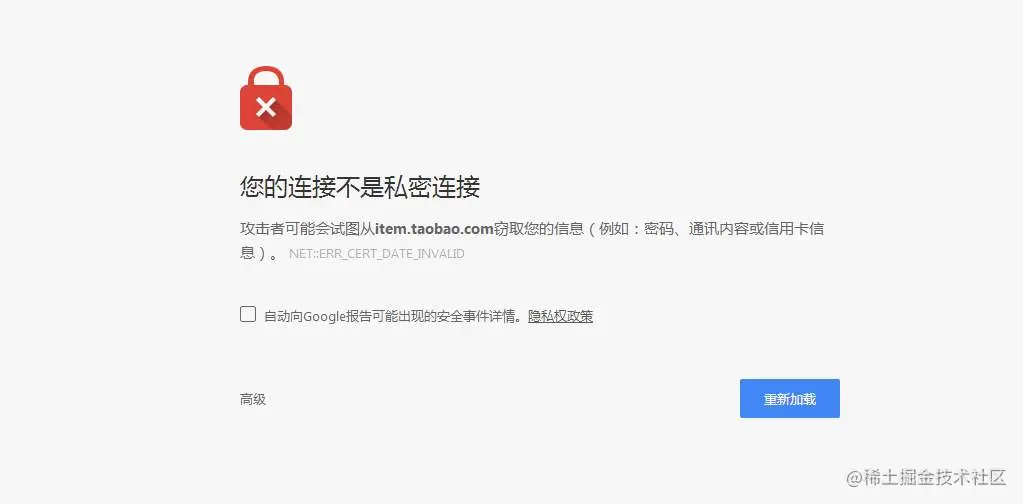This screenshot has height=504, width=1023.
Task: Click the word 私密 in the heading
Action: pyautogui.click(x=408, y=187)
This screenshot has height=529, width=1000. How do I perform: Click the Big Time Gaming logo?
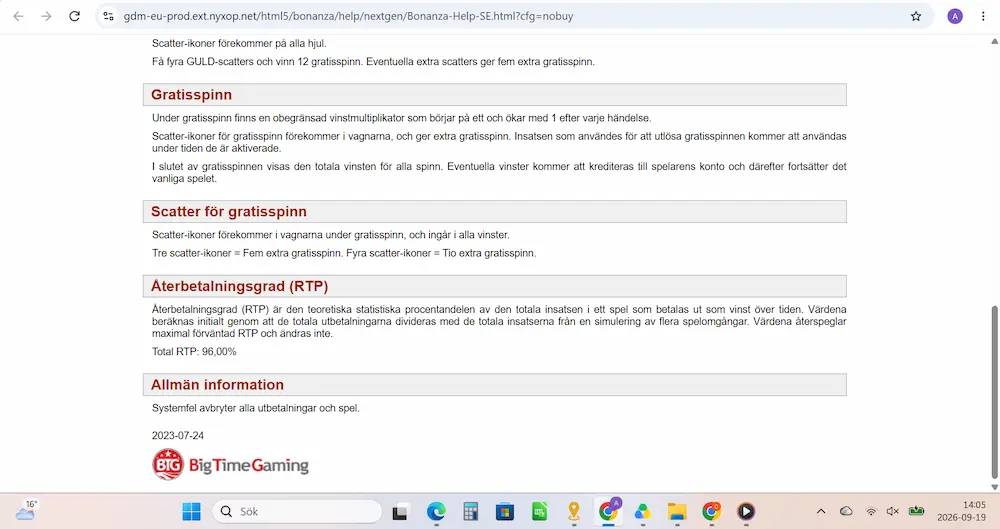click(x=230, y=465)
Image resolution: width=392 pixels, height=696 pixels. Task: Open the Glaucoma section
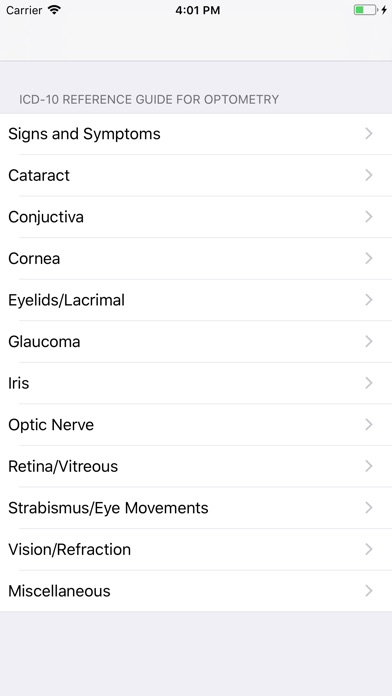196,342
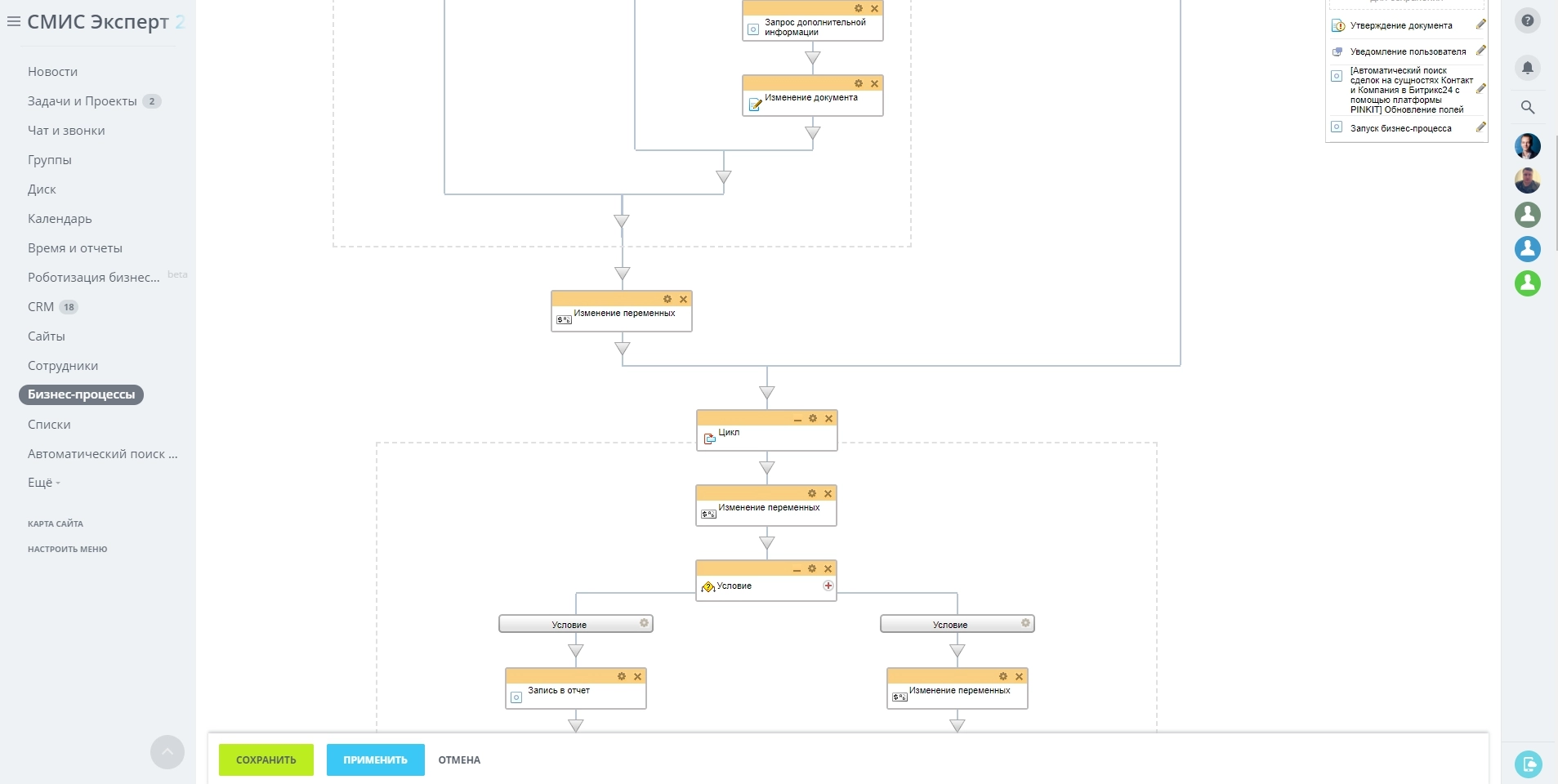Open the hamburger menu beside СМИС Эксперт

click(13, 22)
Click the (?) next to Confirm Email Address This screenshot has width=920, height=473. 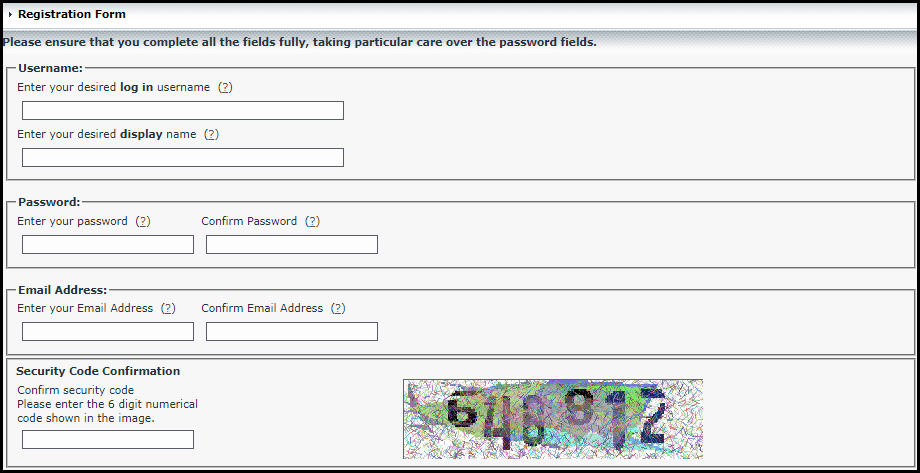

- [Assigned task]: Everything from the line with "Image resolution: width=392" through the final line of the material is to be returned exactly, both ends included, apart from the pictures.

- [Written solution]:
Image resolution: width=392 pixels, height=696 pixels. Task: Open the Glaucoma section
196,342
Open the hamburger menu beside СМИС Эксперт

click(13, 22)
Click the (?) next to Confirm Email Address This screenshot has width=920, height=473. 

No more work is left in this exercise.